I skimmed the whole article, read your posting, and even though I know some of these words, I still have no idea if the decision was hurtful to the business, or if it did not move the needle at all, or if it even was a net positive, all things considered.
It took awhile but I finished the article. I don't see much self-gratification in phrases like:
> we saw around a 30% increase in our cost per click (CPCs) in Google search.
Or this:
> This took a TON of back and forth, basically building logic that an out-of-the-box attribution solution already has in SQL, but we finally got to a place where we could salvage around 50% of attribution data.
The self congratulating I saw was
* they decided to try this before it was foisted on them by externalities.

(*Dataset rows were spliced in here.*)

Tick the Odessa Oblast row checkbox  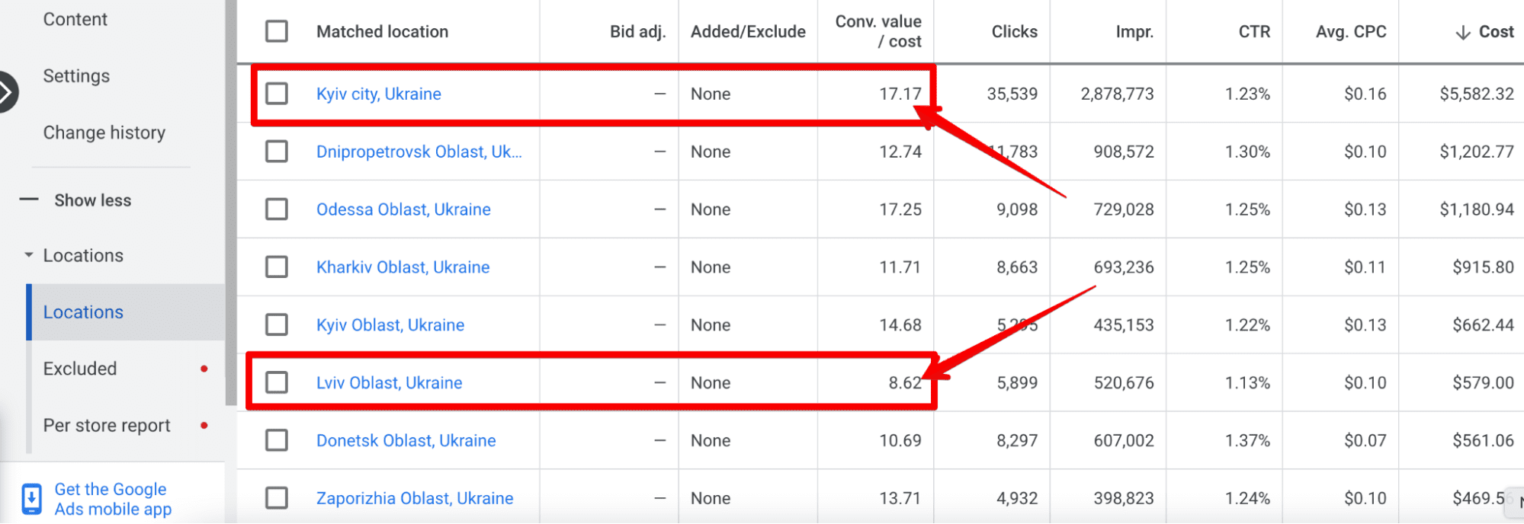pyautogui.click(x=277, y=209)
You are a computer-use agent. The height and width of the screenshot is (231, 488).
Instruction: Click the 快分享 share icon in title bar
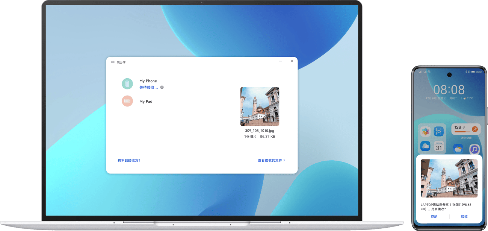[113, 62]
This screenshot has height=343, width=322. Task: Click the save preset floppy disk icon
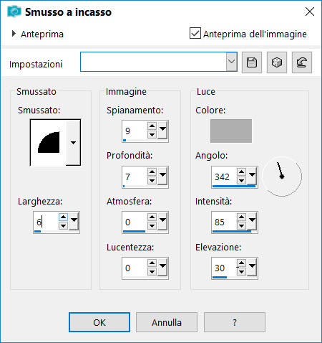(252, 62)
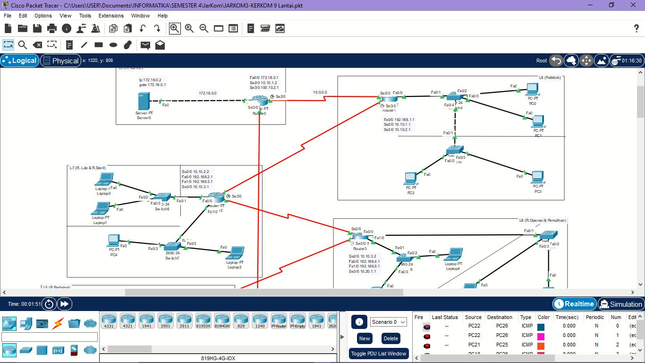Open the Place Note tool

(x=69, y=45)
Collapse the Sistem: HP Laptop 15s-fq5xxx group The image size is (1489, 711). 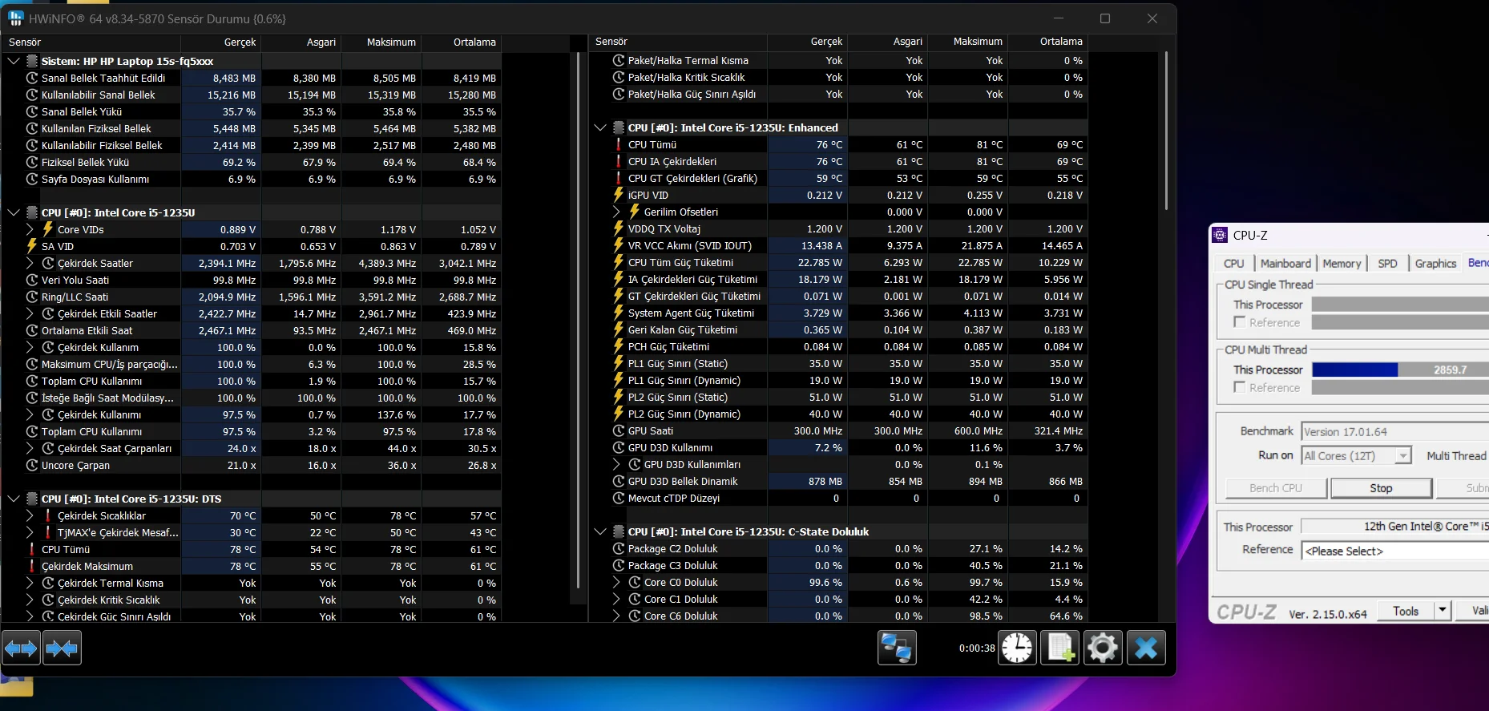[x=14, y=61]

* they worked their asses off to make it work.
* they have a competent BI team.
I don't understand why they also eliminated most first party cookies though. I respect that level of respect for user privacy but it goes beyond my personal expectation for privacy.
That’s why chat GPT is to produce marketing copy that is as good or better than the best ad people can do.
"We at [...] understand that being able to accurately manage [...] while fielding is essential to a successful project."
The entire text was two more sentences and a video. That's just taking the piss. Just say "watch the damn vid." if you really want to add text.
In the early days of the internet, few enough companies wanted to advertise on the internet - advertisers viewed it already as targeted at a certain segment of society - so advertisements were generally very low value i.e. crap. Tracking technology let advertisers know that they could actually find the people didn't realise were using the internet. But nowadays we all know everyone is on the internet, and we tend to use the same sites regularly, so you could get adequately targeted ads (as a set of eyeballs - not necessarily as an advertiser) just by using the internet.
I'm a software developer so of course 90% of the ads I see on fb are for developer courses and no-code solutions to develop software…
On youtube there's often the "meet east european single women" above the list of suggested videos.
----
It's fascinating to me how this org (and so many others) are hard at work, day in and day out, basically shovelling garbage into peoples' faces. They produce absolutely nothing of value (other than, arguably, the parasitic relationship which allows Free Content), but so much money flows through them.
I wonder what effect the exclusion of third party cookies will have on the dark patterns that are so prevalent -- but I doubt it will be much. We may have "free" access to so much information online, but we pay a terrible place as the quality of discourse has devolved into antagonistic feces-flinging in most of the big walled gardens, and majority of the open forums. It seems only the domain-specific, niche places still maintain a quality noise-to-signal ratio.